BEGIN Provided records

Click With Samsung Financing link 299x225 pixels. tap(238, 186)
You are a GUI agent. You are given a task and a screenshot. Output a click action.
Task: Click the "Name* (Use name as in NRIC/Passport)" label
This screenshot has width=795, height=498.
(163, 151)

END Provided records

§ Task to complete
Please reproduce all of the material above, requests included, multiplying every coordinate in the answers by 0.95 and rounding each result to a whole number, with halves rounded up. Leave all other numbers unchanged.

§ Solution to this task
Click With Samsung Financing link 299x225 pixels. tap(226, 177)
You are a GUI agent. You are given a task and a screenshot. Output a click action.
Task: Click the "Name* (Use name as in NRIC/Passport)" label
This screenshot has width=795, height=498.
(155, 143)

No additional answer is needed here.